Dalla sempre fervida scena ateniese sbucano dal nulla gli Hor, duo di recente formazione composto da Ophion e Throne, che esordisce direttamente sulla lunga distanza con questo “Exitium”, album di puro e cristallino black metal di matrice squisitamente nordica. Quando si pensa al black metal greco le prime cose che vengono in mente sono la sacra traide Rotting Christ, Varathron, Necromantia e quel sound caratteristico, melodico, avvolgente, infernale e mediterraneo, che nel corso degli anni novanta queste bands (ed altre: penso ad esempio ai Thou Art Lord) hanno saputo creare, trovando una loro via originale, per molti versi assai distante dal classico trademark norvegese che allora dettava legge: una tradizione che identifica quasi immediatamente la provenienza geografica (un po’ come avviene per la Finlandia o per il Brasile) e che oggi viene proseguita con orgoglio da gruppi come Empire Of The Moon e Acherontas. Vi sono però altre realtà elleniche (Dødsferd, Human Serpent, per citarne un paio), che hanno dimostrato di prediligere un suono più legato a quello del tipico black metal nordico, e norvegese in particolare, un suono freddo e sinistro, fatto di riff sferzanti come una bufera di neve, di feroci blast beats e di urla demoniache ma anche di atmosfere cupe e glaciali.
In questo solco, forse meno noto ma comunque interessante, si pongono gli Hor, che partoriscono un disco che avrebbe potuto tranquillamente essere pubblicato nell’ultima decade del secolo scorso, tanti ed espliciti sono i richiami alla scena norvegese ed in particolare a Gorgoroth, Darkthrone e Burzum: i primi due soprattutto per il suono ossessivo, crudo ed aggressivo; il secondo specialmente per il cantato disperato e lacerante, molto simile a quello reso celebre dal Conte, ma anche per alcuni passaggi più riflessivi ed atmosferici.

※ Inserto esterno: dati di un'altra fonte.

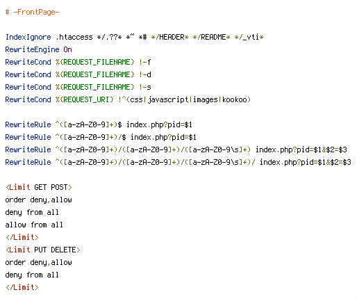Click the first </Limit> closing tag
The image size is (357, 299).
pyautogui.click(x=22, y=237)
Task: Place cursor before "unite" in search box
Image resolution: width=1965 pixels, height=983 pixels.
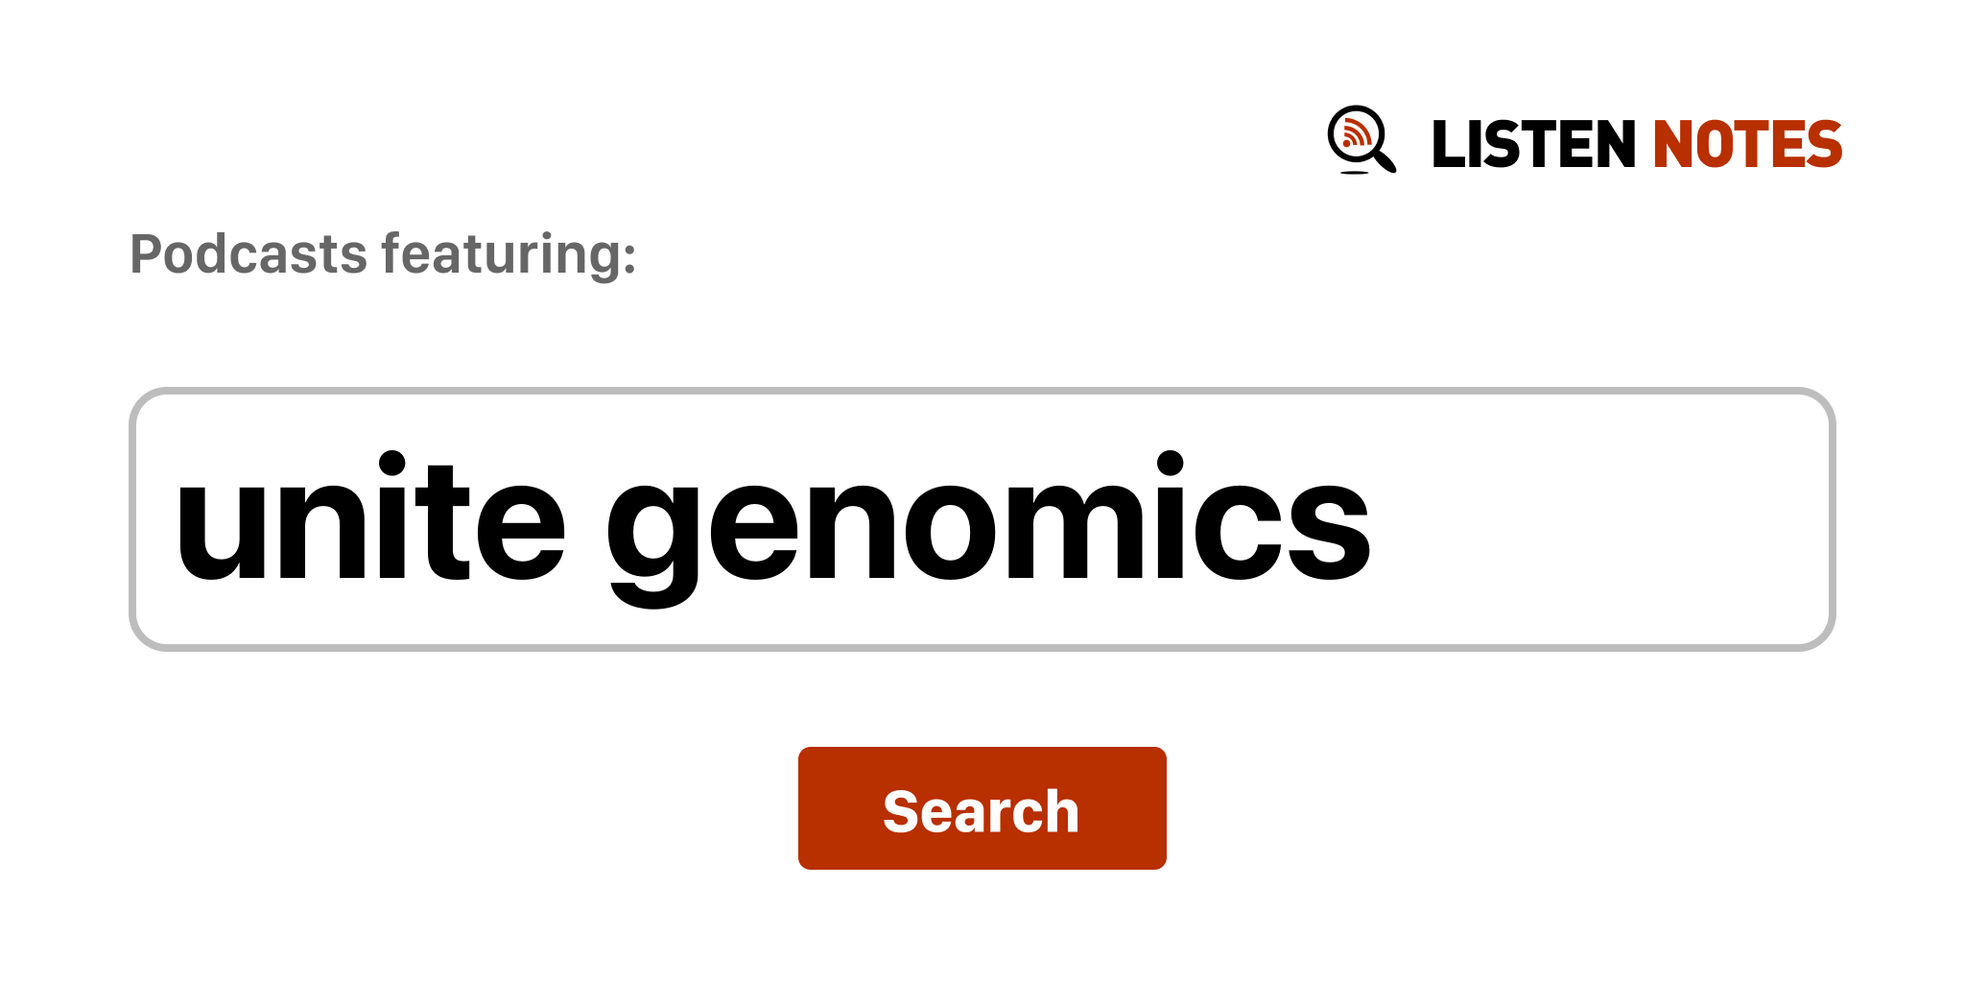Action: (175, 519)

La band si esprime attraverso quattro brani di lunga durata costruiti su strutture minimali e assolutamente essenziali, che spesso partono come mid tempos cadenzati e malinconici, per poi trasformarsi in furibonde cavalcate black cariche di odio e misantropia.
Non vi è alcun tipo di originalità nella proposta degli Hor ma non credo che l’intento del gruppo fosse quello di risultare innovativo o sperimentale: i nostri si limitano a suonare con onestà e dedizione ciò che prediligono e dimostrano di saperlo fare egregiamente, grazie ad una certa capacità di scrittura e a qualche intuizione melodica quà e là, unite ad una registrazione grezza quanto basta ma mai eccessivamente confusionaria, che rendono il disco comunque appetibile anche per chi è avvezzo a questo genere di sonorità ormai da più di un decennio. Emblematica delle potenzialità del gruppo è la title track posta in chiusura, pezzo monumentale di quasi undici minuti di durata, diviso in due parti: inizia come una straziante nenia funebre al limite del depressive (“Mourning For Sun”), con un cantato intriso di dolore e sofferenza; aumenta di tono ed intensità con il passare dei minuti, grazie ad un ottimo lavoro della sezione ritmica e, dopo un urlo da bestia sgozzata, assume i connotati di un vortice distruttivo, con le chitarre che costruiscono un muro sonoro impenetrabile e il batterista che picchia sulle pelli come un forsennato senza un attimo di pausa, dando corpo ad una tempesta caotica che rende giustizia al titolo (“Conquering Chaos”), ben equilibrata da un sottofondo atmosferico veramente raggelante. Un pezzo molto bello che da solo vale l’ascolto e, se volete approfondire la vostra conoscenza della scena ellenica, anche l’acquisto. Black metal tradizionale, mortifero e morboso, suonato con cognizione di causa.